The other interesting tidbit to come from Google today is their expanded FAQ detailing what kinds of information can be obtained under NSLs:
Under the Electronic Communications Privacy Act (ECPA) 18 U.S.C. section 2709, the FBI can seek “the name, address, length of service, and local and long distance toll billing records” of a subscriber to a wire or electronic communications service. The FBI can’t use NSLs to obtain anything else from Google, such as Gmail content, search queries, YouTube videos or user IP addresses.
For a long time, the FBI operated on the assumption that NSLs could be used broadly to obtain any “electronic communications transactional records.” But in a 2008 memorandum, the Office of Legal Counsel rejected that interpretation, holding that NSL authority “reaches only those categories of information parallel to subscriber information and toll billing records for ordinary telephone service.” Just what that means, of course, is fairly opaque—but I think most observers had supposed, as I had, that it encompassed user IP addresses. Since these can be crucial to linking a wide array of online activity to a particular user, their exclusion would somewhat limit the potential of NSLs to undermine Internet anonymity. Whether IPs are covered, however, may well depend on the specific service in question—and it is not at all clear whether other providers will disclose IP addresses in response to NSLs.

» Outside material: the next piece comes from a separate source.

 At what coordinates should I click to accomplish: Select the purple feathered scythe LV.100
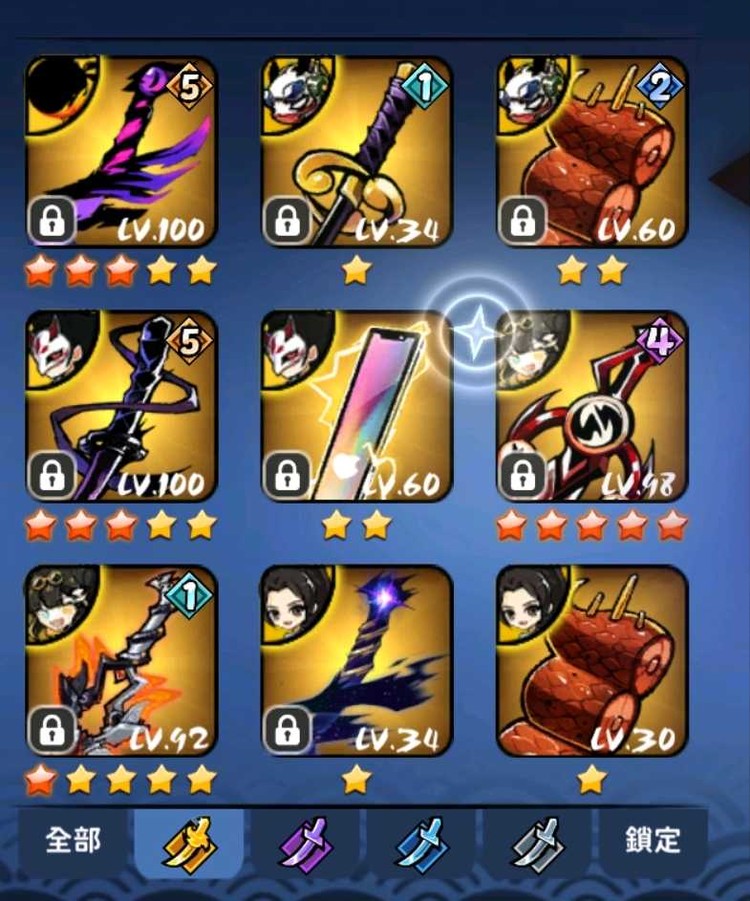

Of course, what Google does not specify clearly is just what information does fall into the category of “toll billing records.” In all likelihood, however, it covers the equivalent of the kind of information about who is communicating with whom that might be found on a phone bill—such as a list of all the people with whom you exchange e‑mails or Gchat instant messages, though again, given differences in how people use the Internet versus traditional phone service, such lists are likely to be substantially more revealing than any phone bill.